Directions: Copy the records from the line with "Follow us on Facebook (112, 1069)" to the line with "Auckland brokers (521, 1389)", swapping "brokers" for "agents" and changing nothing else.

Raw records:
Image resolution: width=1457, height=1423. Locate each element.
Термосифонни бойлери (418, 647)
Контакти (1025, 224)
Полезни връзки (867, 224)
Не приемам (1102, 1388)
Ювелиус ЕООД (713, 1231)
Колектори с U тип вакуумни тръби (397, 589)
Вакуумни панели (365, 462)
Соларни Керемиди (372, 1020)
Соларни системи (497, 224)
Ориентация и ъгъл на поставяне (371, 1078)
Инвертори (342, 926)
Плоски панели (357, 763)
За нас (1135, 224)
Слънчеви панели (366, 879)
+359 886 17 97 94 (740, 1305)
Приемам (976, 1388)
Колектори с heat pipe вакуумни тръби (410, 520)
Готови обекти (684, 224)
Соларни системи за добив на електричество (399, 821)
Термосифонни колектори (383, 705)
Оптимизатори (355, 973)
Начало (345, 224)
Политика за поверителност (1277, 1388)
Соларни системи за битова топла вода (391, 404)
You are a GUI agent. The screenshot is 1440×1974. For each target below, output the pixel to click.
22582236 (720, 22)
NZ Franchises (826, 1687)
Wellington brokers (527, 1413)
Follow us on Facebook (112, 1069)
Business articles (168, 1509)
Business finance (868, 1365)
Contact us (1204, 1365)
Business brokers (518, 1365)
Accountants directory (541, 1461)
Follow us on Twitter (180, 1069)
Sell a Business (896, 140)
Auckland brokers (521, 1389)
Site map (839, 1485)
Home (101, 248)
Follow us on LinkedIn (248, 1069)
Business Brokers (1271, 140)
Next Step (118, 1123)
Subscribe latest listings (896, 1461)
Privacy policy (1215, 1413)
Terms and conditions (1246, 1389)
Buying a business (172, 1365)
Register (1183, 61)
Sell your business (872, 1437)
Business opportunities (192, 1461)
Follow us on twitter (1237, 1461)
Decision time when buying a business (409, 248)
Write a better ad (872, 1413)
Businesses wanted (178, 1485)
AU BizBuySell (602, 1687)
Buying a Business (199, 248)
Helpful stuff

Result of this exercise:
Follow us on Facebook (112, 1069)
Business articles (168, 1509)
Business finance (868, 1365)
Contact us (1204, 1365)
Business agents (518, 1365)
Accountants directory (541, 1461)
Follow us on Twitter (180, 1069)
Sell a Business (896, 140)
Auckland agents (521, 1389)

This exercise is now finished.